Quando Gesù ebbe preso l’aceto, disse: «È compiuto!» E chinato il capo rese lo spirito. (Giovanni 19:30)
Nell’Antico Testamento i sacerdoti offrivano sacrifici in favore del popolo affinché i loro peccati fossero coperti grazia al sangue degli animali offerti. In tutto il tempio, Dio aveva previsto degli arredi specifici per queste funzioni, ma non c’era nessuna sedia che potesse ospitare il sacerdote alla fine del suo servizio. Questo perché il sacerdote non avrebbe mai potuto completarlo del tutto.
Soltanto Gesù, alla fine del Suo mandato, poté dire: “E’ compiuto!” e salire al cielo per prendere il Suo posto alla destra del Padre.
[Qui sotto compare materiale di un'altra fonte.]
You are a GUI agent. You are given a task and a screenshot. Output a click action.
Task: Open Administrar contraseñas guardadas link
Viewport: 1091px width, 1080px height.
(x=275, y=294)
Poteva farlo non soltanto perché Lui è un sacerdote migliore, ma soprattutto perché Egli è il sacrificio perfetto che non ne richiede altri.
Grazie alla Sua opera il credente può essere perdonato e lavato da ogni peccato, e questo non ha un effetto temporaneo e parziale come accadeva con un’offerta animale, ma completo e definitivo.
Gesù ha compiuto un’opera completa in nostro favore affinché noi potessimo ricevere il perdono dei peccati. Credi in Lui e ottieni la vita eterna in dono.